-- Supplied material follows --

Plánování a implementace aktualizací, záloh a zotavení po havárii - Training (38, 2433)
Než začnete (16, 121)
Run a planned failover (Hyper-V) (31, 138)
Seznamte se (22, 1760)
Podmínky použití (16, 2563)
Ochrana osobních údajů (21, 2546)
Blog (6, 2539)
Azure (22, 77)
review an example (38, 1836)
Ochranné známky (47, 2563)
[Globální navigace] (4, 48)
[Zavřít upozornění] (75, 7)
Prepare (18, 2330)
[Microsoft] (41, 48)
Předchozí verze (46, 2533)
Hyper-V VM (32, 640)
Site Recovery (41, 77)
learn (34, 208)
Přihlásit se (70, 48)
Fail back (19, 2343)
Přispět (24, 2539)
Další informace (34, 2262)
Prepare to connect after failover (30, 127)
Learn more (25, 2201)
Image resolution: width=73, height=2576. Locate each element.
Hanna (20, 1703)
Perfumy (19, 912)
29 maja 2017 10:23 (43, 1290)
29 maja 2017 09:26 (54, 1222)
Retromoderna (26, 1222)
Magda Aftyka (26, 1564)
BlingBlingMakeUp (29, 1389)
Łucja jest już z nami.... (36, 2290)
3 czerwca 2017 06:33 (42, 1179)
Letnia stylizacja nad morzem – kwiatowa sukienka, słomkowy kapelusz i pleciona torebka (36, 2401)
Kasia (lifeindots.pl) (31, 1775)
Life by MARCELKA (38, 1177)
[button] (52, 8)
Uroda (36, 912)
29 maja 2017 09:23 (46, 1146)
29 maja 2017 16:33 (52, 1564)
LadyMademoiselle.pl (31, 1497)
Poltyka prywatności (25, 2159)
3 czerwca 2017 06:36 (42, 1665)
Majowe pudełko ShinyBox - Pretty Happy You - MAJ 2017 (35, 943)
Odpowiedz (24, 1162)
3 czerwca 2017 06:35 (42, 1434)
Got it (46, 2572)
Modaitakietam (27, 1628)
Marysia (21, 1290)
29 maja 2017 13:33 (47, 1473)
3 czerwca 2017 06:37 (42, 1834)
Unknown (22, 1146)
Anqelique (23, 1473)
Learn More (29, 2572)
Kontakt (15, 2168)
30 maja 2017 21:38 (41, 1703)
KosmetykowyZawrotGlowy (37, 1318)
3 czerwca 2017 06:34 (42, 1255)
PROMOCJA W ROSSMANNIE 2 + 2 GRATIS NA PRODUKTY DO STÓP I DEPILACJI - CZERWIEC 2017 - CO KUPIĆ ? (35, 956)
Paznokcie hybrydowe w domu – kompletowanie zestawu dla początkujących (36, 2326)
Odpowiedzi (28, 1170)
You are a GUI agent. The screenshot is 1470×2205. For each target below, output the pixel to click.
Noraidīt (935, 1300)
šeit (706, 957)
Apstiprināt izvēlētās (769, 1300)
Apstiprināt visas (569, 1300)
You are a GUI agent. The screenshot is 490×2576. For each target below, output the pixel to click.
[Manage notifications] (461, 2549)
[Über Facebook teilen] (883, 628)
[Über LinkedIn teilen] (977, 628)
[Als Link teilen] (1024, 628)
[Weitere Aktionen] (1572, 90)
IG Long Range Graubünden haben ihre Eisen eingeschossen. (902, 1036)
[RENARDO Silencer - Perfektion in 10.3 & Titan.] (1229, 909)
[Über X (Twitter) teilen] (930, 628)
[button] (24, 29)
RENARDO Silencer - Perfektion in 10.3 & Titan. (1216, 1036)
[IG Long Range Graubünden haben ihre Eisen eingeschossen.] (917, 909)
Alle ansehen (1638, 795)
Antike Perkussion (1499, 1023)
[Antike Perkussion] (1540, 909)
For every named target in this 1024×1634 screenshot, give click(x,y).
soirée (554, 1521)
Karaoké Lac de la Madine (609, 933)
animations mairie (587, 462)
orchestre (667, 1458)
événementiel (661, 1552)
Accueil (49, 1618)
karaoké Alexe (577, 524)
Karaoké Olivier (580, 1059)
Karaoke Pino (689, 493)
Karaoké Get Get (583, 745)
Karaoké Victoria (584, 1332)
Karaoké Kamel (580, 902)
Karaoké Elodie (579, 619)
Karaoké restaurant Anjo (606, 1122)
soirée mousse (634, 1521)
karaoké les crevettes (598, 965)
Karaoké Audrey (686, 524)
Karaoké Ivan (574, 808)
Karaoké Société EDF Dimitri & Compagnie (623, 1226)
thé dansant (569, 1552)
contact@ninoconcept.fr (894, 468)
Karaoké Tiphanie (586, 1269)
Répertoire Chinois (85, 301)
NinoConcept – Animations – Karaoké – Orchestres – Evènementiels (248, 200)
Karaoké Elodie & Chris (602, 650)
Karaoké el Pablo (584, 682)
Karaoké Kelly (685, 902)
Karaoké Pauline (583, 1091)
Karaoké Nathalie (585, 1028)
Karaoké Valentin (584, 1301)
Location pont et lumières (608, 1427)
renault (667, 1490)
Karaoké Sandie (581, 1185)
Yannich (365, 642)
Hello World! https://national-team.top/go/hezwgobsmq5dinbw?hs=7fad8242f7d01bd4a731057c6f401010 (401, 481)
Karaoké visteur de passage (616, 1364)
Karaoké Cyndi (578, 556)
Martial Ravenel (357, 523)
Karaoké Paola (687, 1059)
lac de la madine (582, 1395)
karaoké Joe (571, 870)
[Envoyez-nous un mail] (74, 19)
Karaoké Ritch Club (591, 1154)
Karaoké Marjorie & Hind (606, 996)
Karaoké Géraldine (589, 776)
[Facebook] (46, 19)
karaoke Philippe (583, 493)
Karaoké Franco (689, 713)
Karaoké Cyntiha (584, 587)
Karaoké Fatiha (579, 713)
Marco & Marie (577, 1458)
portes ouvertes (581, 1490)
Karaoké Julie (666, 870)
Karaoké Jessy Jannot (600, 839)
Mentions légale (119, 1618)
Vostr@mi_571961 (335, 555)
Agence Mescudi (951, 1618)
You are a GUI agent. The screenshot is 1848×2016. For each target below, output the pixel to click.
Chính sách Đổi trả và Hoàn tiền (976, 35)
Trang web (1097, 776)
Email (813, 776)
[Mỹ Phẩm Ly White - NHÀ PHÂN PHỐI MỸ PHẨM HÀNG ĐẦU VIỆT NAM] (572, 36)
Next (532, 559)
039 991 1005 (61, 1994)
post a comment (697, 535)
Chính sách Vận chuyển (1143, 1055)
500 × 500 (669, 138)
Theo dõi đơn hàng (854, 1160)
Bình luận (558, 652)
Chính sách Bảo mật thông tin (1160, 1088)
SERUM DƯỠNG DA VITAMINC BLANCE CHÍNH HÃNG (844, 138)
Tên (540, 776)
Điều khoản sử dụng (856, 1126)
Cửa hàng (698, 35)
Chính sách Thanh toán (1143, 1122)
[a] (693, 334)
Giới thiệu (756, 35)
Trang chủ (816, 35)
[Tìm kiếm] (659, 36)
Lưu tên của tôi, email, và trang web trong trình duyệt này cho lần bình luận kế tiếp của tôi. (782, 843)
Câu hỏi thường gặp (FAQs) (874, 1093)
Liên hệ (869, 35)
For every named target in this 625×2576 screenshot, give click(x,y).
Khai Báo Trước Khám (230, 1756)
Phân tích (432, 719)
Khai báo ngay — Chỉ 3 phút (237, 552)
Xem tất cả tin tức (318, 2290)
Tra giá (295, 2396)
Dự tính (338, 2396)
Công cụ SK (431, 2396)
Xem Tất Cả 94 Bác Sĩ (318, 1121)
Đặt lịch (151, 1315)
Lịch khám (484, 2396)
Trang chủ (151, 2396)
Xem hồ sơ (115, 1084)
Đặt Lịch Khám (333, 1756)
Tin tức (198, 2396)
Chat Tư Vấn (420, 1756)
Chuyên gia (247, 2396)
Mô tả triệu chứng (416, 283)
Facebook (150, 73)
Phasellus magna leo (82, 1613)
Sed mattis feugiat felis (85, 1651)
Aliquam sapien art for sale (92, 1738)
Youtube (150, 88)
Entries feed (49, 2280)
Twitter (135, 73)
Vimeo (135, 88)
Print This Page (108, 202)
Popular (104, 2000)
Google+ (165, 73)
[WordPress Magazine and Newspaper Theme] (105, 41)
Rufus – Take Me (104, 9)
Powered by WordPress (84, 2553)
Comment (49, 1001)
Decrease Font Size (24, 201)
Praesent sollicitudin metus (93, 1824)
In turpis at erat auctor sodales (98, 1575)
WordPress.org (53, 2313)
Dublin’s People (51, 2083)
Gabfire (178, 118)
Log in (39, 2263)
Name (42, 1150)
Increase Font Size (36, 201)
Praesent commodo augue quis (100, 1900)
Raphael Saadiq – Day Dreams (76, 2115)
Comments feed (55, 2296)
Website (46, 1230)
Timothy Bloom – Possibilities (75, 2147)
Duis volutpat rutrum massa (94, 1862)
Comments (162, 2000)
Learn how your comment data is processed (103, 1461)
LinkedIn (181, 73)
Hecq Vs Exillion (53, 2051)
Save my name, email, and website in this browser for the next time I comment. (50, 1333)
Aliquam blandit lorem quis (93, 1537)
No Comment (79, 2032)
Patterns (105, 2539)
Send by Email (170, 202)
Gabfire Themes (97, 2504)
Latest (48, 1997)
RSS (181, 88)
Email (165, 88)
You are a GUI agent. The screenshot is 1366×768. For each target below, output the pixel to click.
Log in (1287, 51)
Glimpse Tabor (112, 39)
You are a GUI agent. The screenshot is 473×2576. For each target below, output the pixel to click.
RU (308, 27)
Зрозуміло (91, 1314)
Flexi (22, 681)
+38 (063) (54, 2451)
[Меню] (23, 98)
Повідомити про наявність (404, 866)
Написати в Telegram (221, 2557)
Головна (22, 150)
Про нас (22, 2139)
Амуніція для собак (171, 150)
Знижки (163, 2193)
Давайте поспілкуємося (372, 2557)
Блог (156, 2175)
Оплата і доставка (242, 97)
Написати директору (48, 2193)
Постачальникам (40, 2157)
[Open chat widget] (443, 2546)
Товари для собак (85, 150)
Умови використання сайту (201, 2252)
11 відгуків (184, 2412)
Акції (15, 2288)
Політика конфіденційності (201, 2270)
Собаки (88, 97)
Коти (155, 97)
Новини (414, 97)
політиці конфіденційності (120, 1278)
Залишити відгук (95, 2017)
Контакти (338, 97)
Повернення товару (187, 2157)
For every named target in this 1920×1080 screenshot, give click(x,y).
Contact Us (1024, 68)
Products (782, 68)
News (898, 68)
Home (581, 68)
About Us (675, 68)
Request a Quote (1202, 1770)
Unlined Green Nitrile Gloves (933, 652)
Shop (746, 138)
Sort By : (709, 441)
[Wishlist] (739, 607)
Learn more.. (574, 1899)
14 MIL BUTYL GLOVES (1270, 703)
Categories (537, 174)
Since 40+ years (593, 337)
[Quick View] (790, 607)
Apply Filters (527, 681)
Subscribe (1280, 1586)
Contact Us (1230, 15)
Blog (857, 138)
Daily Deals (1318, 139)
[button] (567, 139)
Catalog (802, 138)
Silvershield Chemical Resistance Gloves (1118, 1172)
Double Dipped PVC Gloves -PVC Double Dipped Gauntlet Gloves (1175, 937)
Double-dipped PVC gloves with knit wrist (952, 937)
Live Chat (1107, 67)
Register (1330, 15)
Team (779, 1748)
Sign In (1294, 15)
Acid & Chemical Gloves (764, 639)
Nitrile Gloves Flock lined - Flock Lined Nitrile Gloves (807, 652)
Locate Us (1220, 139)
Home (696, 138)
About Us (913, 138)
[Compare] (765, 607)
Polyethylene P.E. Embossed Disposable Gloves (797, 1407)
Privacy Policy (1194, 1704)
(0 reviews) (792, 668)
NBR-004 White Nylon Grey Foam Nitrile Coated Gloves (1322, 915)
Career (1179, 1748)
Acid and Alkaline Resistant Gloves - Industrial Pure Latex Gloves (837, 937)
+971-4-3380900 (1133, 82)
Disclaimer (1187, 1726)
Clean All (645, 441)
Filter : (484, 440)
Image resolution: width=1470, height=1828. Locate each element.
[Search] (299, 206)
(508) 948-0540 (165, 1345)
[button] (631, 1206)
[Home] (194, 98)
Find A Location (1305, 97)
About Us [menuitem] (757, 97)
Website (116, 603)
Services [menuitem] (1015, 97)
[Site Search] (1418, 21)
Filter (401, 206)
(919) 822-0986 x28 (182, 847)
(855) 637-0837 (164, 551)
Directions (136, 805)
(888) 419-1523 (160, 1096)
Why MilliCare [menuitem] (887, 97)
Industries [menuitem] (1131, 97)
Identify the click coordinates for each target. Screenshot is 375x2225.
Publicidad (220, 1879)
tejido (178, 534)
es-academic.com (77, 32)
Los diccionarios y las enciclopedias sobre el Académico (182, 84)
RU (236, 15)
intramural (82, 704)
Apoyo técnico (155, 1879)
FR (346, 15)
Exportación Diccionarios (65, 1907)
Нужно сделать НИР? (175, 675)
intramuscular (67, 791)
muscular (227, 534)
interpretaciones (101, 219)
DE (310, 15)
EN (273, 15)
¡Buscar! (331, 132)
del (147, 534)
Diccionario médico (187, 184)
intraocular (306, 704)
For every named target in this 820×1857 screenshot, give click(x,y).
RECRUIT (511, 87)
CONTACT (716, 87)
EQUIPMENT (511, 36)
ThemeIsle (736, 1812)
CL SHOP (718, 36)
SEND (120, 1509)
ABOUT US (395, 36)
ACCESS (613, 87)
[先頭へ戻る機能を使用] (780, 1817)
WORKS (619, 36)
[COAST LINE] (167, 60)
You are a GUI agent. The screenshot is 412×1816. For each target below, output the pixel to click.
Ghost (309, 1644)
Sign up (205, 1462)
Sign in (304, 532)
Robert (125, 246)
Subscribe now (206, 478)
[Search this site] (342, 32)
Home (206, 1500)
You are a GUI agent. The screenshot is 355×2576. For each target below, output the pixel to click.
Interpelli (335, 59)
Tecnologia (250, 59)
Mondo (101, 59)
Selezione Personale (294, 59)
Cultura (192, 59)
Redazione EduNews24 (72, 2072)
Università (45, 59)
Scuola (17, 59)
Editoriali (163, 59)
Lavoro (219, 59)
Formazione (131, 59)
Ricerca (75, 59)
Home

-- Supplied material concluded --

→ **What needs to be done**
The reply should consist solely of the lines above from the one that has "Trang chủ (816, 35)" through the one that has "For every named target in this 625×2576", reproduced exactly.

→ **Response**
Trang chủ (816, 35)
[Tìm kiếm] (659, 36)
Lưu tên của tôi, email, và trang web trong trình duyệt này cho lần bình luận kế tiếp của tôi. (782, 843)
Câu hỏi thường gặp (FAQs) (874, 1093)
Liên hệ (869, 35)
For every named target in this 625×2576 screenshot, give click(x,y).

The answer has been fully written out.